▸ Task statement:
Copy the data that follows exactly as it is, excluding all pictures.

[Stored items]
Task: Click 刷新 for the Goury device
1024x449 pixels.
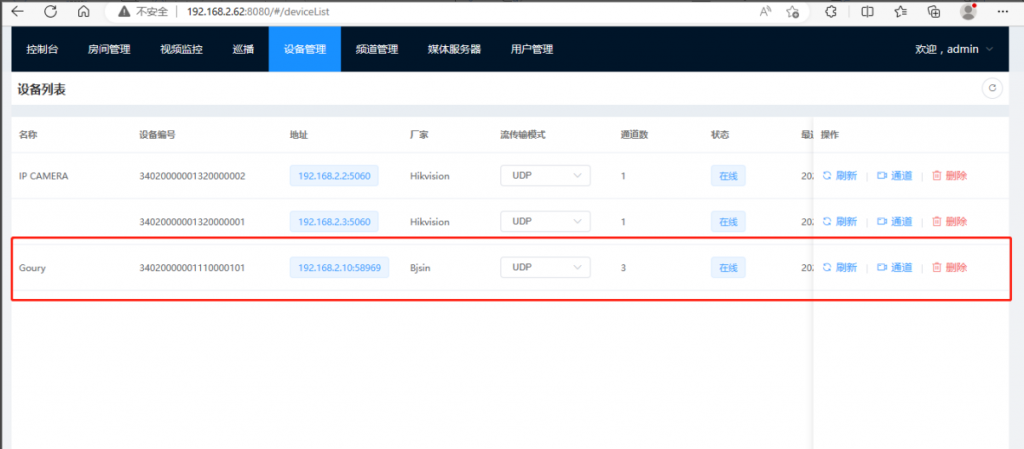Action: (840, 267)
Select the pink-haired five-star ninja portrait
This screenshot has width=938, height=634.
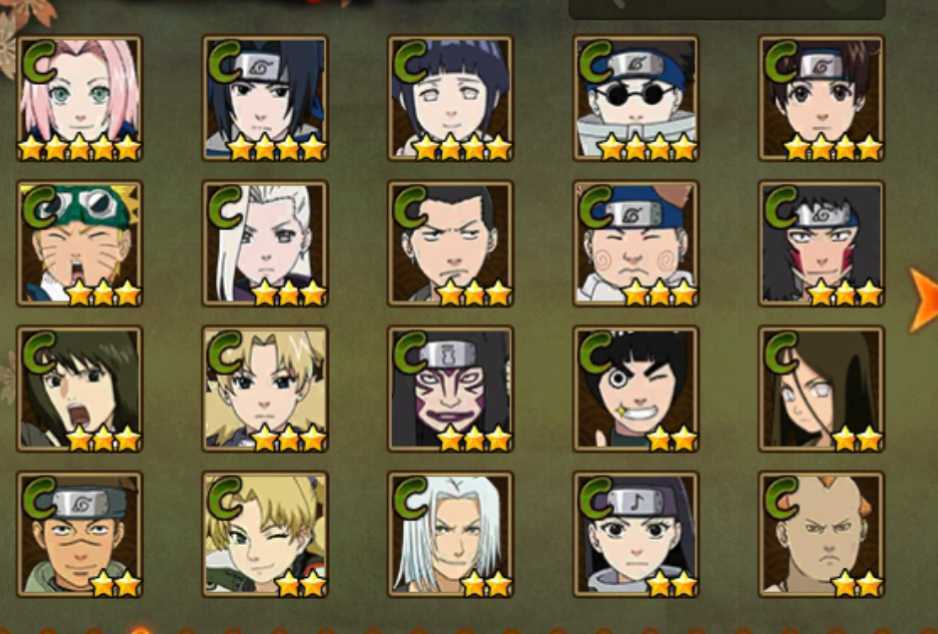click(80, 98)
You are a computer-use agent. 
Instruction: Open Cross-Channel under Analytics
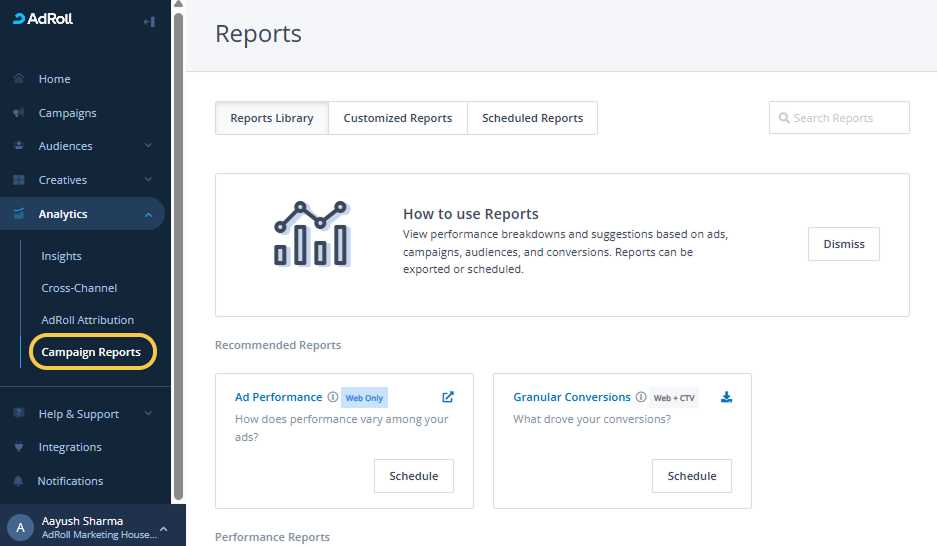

▸ Your response:
Task: Click 刷新 for the Goury device
1024x449 pixels.
Action: (840, 267)
Select the pink-haired five-star ninja portrait
This screenshot has width=938, height=634.
click(80, 98)
You are a computer-use agent. 
Instruction: Open Cross-Channel under Analytics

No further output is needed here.